文師用心一依釋論。論是龍樹所説。付法藏中第十三師。智者觀心論云。歸命龍樹師。驗知龍樹是高祖師也。
〔文師の用心は一に釈論に依る。論は是れ竜樹の説く所にして、付法蔵の中の第十三の師なり。智者の『観心論』に云く、『竜樹師に帰命したてまつる』と。験かに知る、竜樹は是れ高祖師なることを。〕

(『摩訶止観』巻一上、大正蔵第46巻、p. 1b)


(3) この三諦説は、龍樹の《縁起・空〔無自性〕・仮名・中道》の説を智(〔豈+頁〕)が敷衍したものです(前註を参照)。円融三諦説ともいわれます。


隔歴三諦とは、空・仮・中が相互に隔別した別箇の原理として区別される場合をいう。中の原理に達するためには、空仮の原理を経過しなければならないが、ひとたび中の原理に達してしまえば、空仮の原理は捨遣さるべきものとされる。しかるに円融三諦説では、これら三諦がそれぞれ自己の中に、他の二諦を本具すると考えるので、三諦はつねに即空即仮即中であり、その本質において一体であるというのである。

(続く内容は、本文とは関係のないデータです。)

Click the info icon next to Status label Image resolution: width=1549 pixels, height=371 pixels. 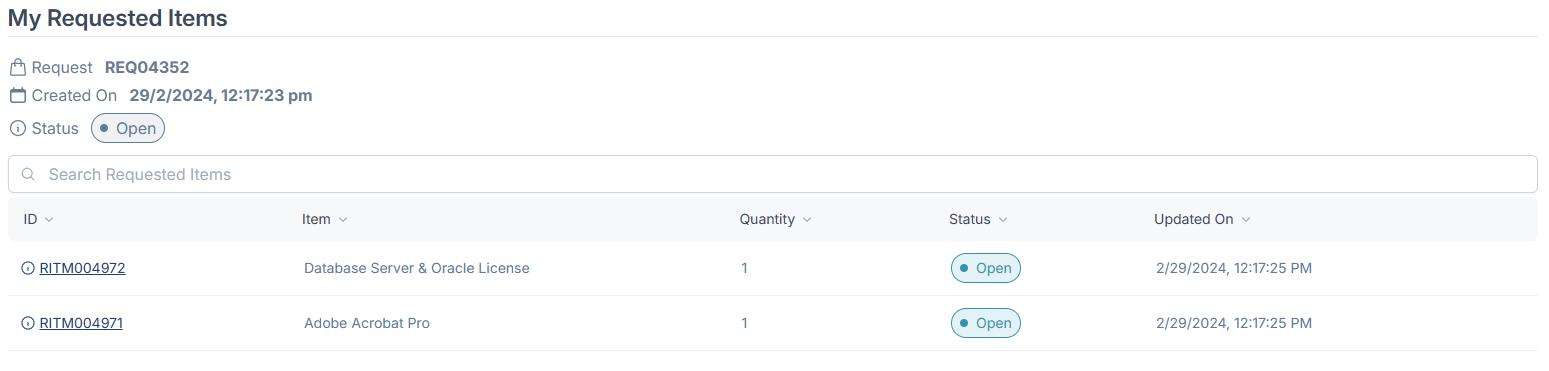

(安藤俊雄『天台学 根本思想とその展開』、平楽寺書店、1968年、pp. 116-117)


(4) 「根(indriya)」とは「感覚・認識を起こす器官・機能」のことです。その対象を「塵(境、artha)」といいます。中村元 他編『岩波 仏教辞典』、岩波書店、1989年、293ページの「根塵」の項を参照。

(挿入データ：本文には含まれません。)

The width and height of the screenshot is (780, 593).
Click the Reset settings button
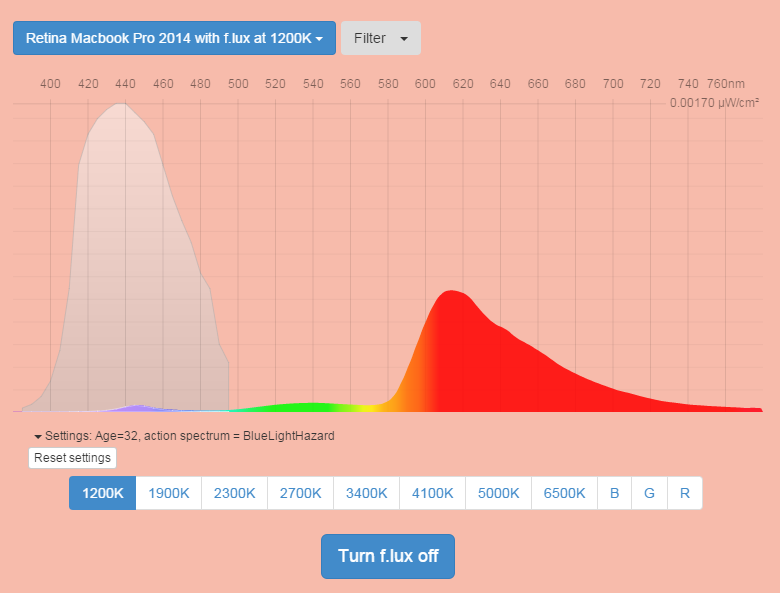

(5) 「一切法を心に約して観ずる」この智(〔豈+頁〕)の立場は「約心観の立場」といわれます。長い天台教学の発展史を通じて、いつしかこの「約心観の立場」が忘却され、発生論を批判する智(〔豈+頁〕)の学説が、発生論を説くものと誤解されることにもなりました。安藤俊雄『天台学 根本思想とその展開』(平楽寺書店、1968年)の315-316ページ、351-352ページを参照。


〔02.11.15 引用者付記〕
 原論文の註は、引用を省略いたしました。